Background: Cell-based cartilage repair treatments are limited due to high costs of cell expansion prior to implantation. The use of autologous bone marrow aspirate concentrate (BMAC) has been proposed as an alternative one- step strategy. Platelet-rich plasma (PRP) is an increasingly popular endogenous source of concentrated growth factors.
Purpose / Aim of Study: To evaluate the clinical use of combined BMAC and PRP on a collagen I/III scaffold for treating cartilage lesions in the knee.
Materials and Methods: Ten patients (Mean age: 29.4 years, range 18-36) suffering from large full-thickness cartilage lesions on patella (n=7) or the femoral condyles (n=3) were treated with BMAC and PRP from January 2015 to December 2016. Bone marrow was aspirated from the iliac crest and was prepared using centrifugation to yield BMAC. PRP was prepared using whole blood. BMAC and PRP was then seeded onto a collagen I/III scaffold and sutured into the debrided defect. Patients were evaluated by clinical outcome scores (IKDC, KOOS and VAS) pre- operatively, after three months, one and two years and through MRI pre-operatively and after one year, evaluated using MOCART score.
Findings / Results: At one-year follow-up a significant improvement was found in IKDC (35.5 to 58.4, p = 0.003), VAS activity (7.3 to 4.9, p = 0.006), KOOS symptoms (60.5 to 77.5, p = 0.026) and KOOS QOL (23.2 to 41.9, p = 0.026). MOCART score improved from 19.5 to 36.5 (p = 0.015). At two years follow-up (n=8) improvements were seen in all scores, but none were statistically significant.
Conclusions: Treatment of cartilage injuries using combined BMAC and PRP resulted in improvements in subjective outcome and MOCART scores one year postoperative, which were non-significant after two years.

25. Quadriceps tendon (QT) graft has higher revision rates than hamstring and patellatendon grafts for anterior cruciate ligament (ACL) reconstruction. Results from the Danish Knee Ligament Reconstruction (DKRR)
Martin Lind, Marc Strauss, Torsten Nielsen
Orthopedics, Aarhus University Hospital; Orthopedics, Ullevaal Hospital, Oslo, Norway; Orthopedics, Aarhus University


Background: Quadriceps tendon (QT) has recently gained increase interest as ACL reconstruction graft due to introduction of minimal invasive harvesting techniques and low donor site morbidity. There is a lack of data on failures and revision rates from large sized cohorts.
Purpose / Aim of Study: The aim of this study is to present objective knee stability, subjective outcome in patients after ACL reconstruction with QT graft and compared these with hamstring (HS) and patellatendon (PT) grafts based on results from DKRR. We hypothesized similar stability, subjective outcome and revision rates as hamstring and patella tendon grafts.

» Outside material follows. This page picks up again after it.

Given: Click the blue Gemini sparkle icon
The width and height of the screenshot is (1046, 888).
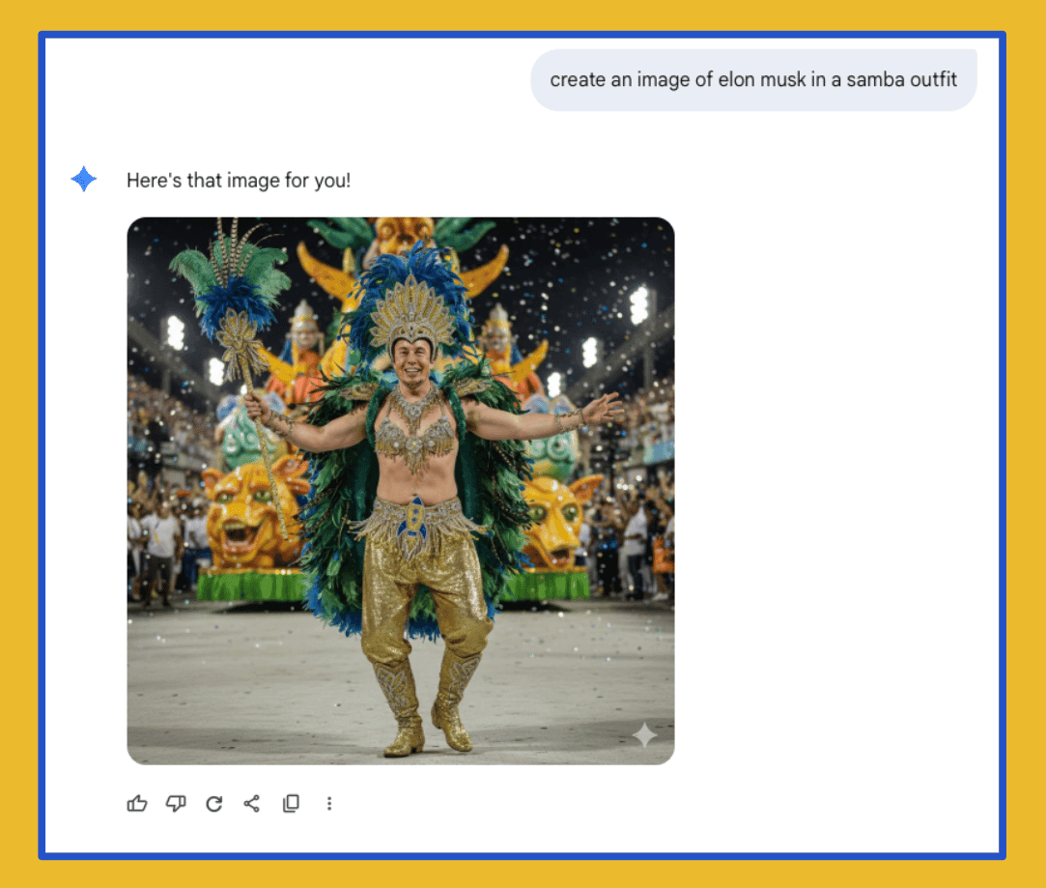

Materials and Methods: Respectively 425, 2639 and 18709 of QT, PT and HS tendon ACL reconstructions were registered in the DKRR between 2005 and 2016. Objective outcomes of sagittal knee laxity, positive pivot shift, patient- reported outcome (KOOS) at one-year follow-up and revision rates at 2 years was used to compare the outcome of the 3 graft cohorts.

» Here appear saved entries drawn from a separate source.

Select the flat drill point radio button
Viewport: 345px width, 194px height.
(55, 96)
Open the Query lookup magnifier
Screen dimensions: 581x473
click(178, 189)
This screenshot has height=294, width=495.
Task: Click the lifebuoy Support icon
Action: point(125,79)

Findings / Results: QT graft usage was associated with more knee laxity than HS and PT grafts of 1,7, 1.6 and 1,5 mm respectively. Also a higher rate of positive pivot shift (21 %) was found for QT grafts versus PT (18 %) and HS tendon (17 %). KOOS outcome demonstrated improvement for all graft types from pre- to postoperative with no difference between graft types. Revision rates after 2 years were 4,9, 1,6 and 2,3 % for QT, PT and HS tendon ACL reconstructions
Conclusions: QT graft for ACL reconstruction demonstrated excellent improvements in knee laxity and subjective outcome similar to PT and HS tendon grafts. However QT graft was associated with a concerning high rate of revision within two years and more knee laxity. We do not conclude similar outcome for QT, PT and HS tendon ACL reconstructions as hypothesized.